Today, I'm answering another question from the meme passed on by Sara Louise from Sara in Le Petit Village. Nice person. Good blogger. Meme whose question must be answered in essay form.
Today's question: What was my worst decorating faux pas?
I don’t think I’ve ever made a faux pas, as such. I’m not that type of guy. I “blow it,” or “fuck-up.” Or, “ruin everything.” A faux pas seems a little too subtle for me. My mistakes make noise.
So, my biggest decorating fuck-up. Well . . .
There is every bedroom I ever had into my mid-twenties. Just a big salad of dirty laundry and papers and shoes and and broken headphones and milk crates for the croutons and who knows what sick soup of fluids for the dressing.
There are also the half-dozen delicate glass oil lamps my wife was given over the first decade I knew her. They stopped coming because I smashed every one of them. In less than 24 hours. One barely made it out of the box. It turned to dust at my loving caress. You could tell they were quality pieces because they disintegrated upon immediate contact with the floor. I am the Lord of Chaos.
Then . . . it was Valentine’s day. Pre-babies. She went to work. I banged in sick. We had an office in those carefree days of enough room, and she said on more than one occasion she’d love if it were painted in a warm pumpkin tone.
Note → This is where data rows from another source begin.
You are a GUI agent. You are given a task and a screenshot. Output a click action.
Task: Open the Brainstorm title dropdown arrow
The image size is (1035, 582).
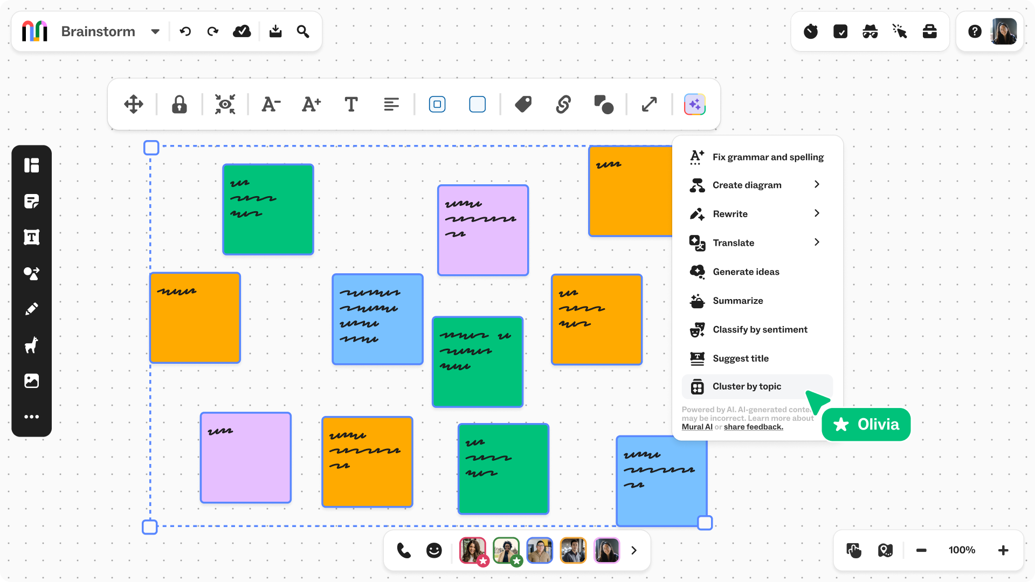coord(155,32)
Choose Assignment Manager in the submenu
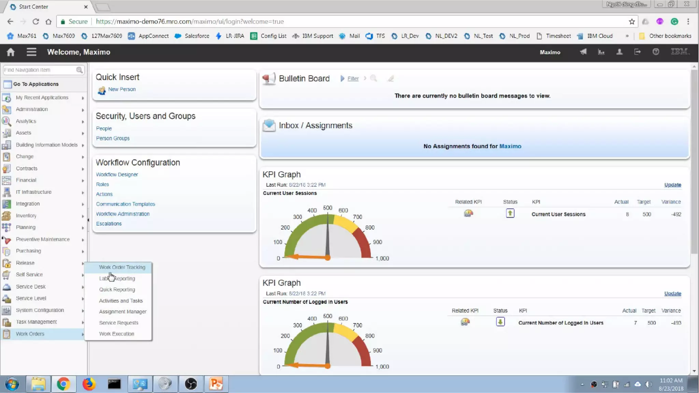 [123, 311]
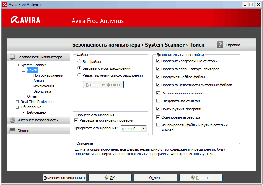Open the Приоритет сканирования dropdown
This screenshot has width=263, height=185.
click(143, 129)
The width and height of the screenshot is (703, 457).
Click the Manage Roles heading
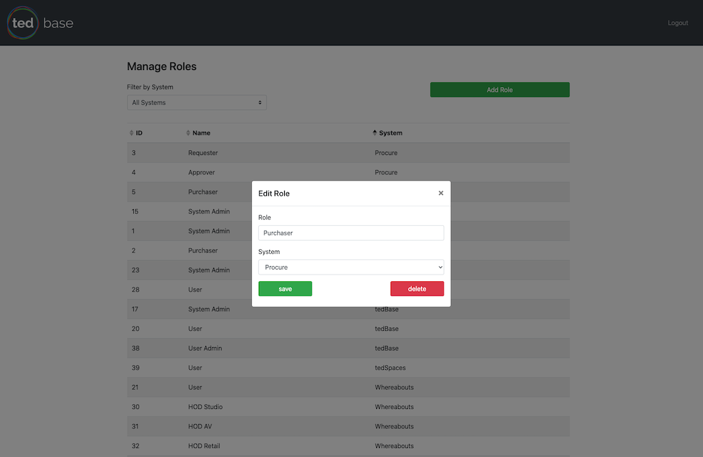click(x=161, y=67)
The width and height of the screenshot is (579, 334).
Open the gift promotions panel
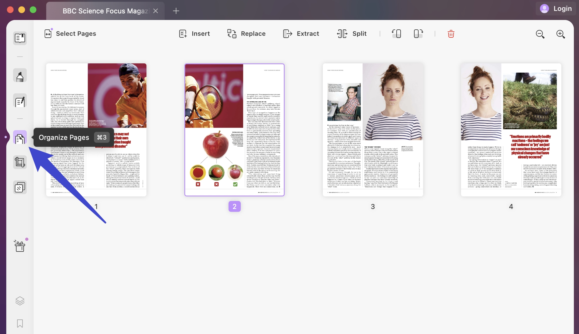point(20,246)
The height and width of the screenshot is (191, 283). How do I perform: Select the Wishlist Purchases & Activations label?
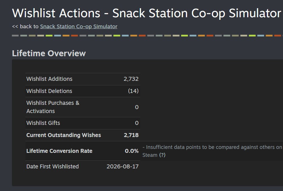tap(53, 107)
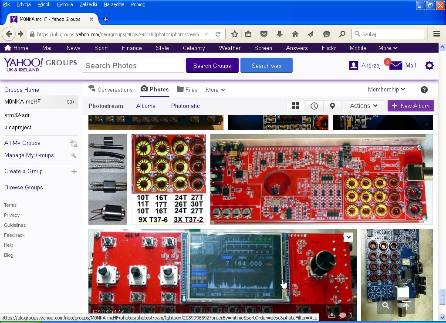Click the Search Photos input field

click(x=133, y=66)
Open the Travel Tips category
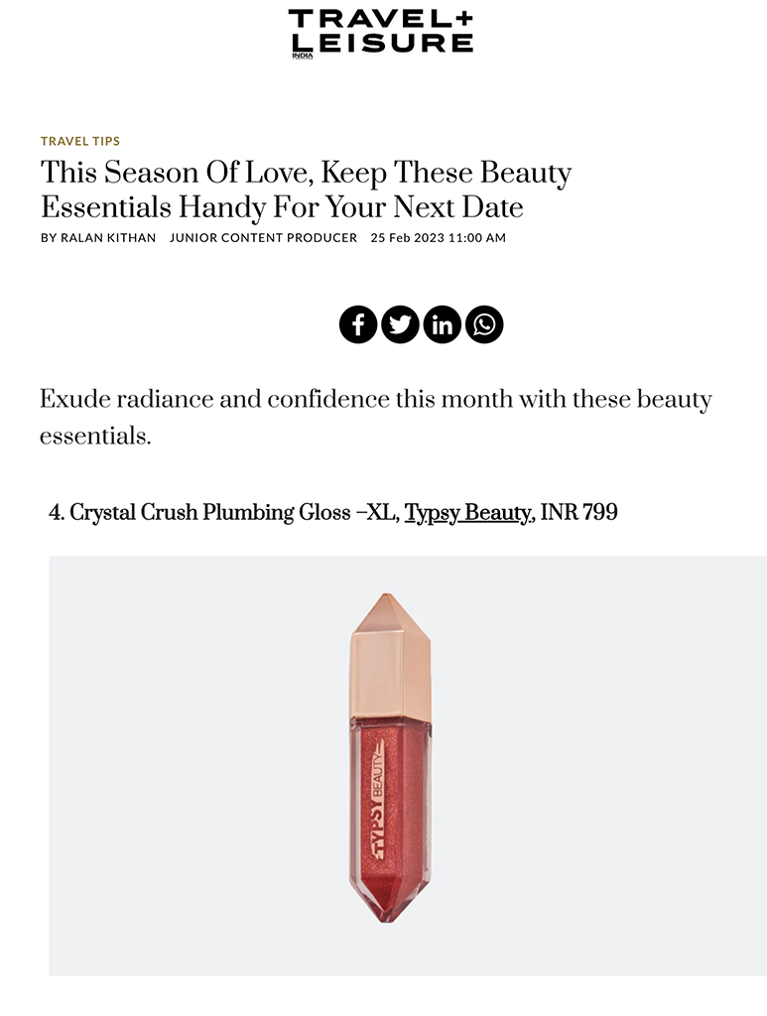 pyautogui.click(x=80, y=141)

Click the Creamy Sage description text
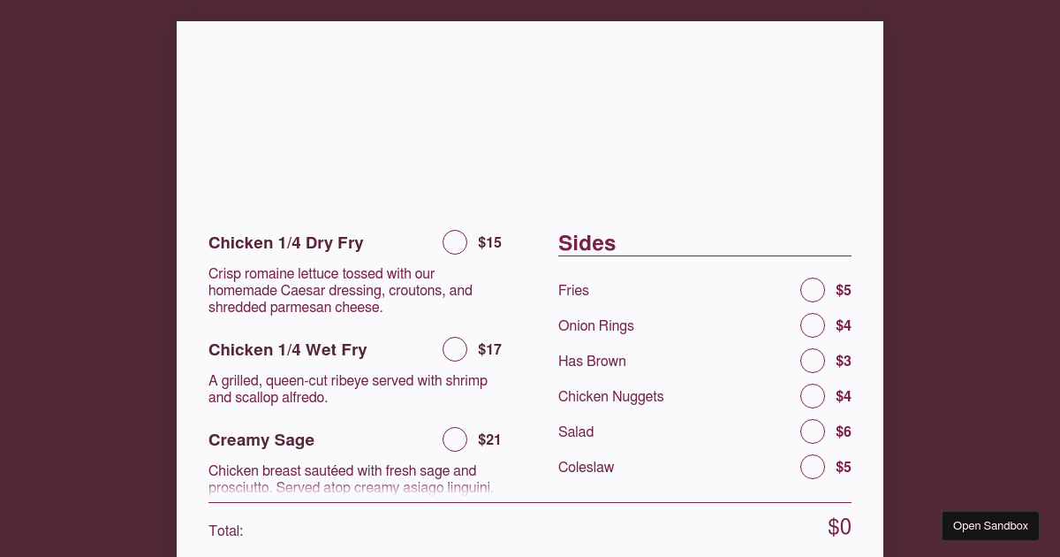click(351, 479)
My plan was to paint it for her before she got home as a Valentine’s present.
I went to Home Depot and agonized over the color choices. I don’t remember the names, but I remember I did choose one with pumpkin in the title.
I lied to myself a lot that day. Kept telling myself it was pumpkin.
It was macaroni and fucking cheese. Not homemade either; the processed stuff. Yellowy, orangey, shiny.
So, instead of a cozy, autumnal, pumpkin-spiced office to snuggle into when she got home, my wife was put on lock down inside a block of Velveeta. Stouffer’s State Penitentiary.
She lied and told me she loved it. I bought it. I had to. She sat in that Krafty ol’ office for 2 years before we moved.
And that is the story of the love of a good woman.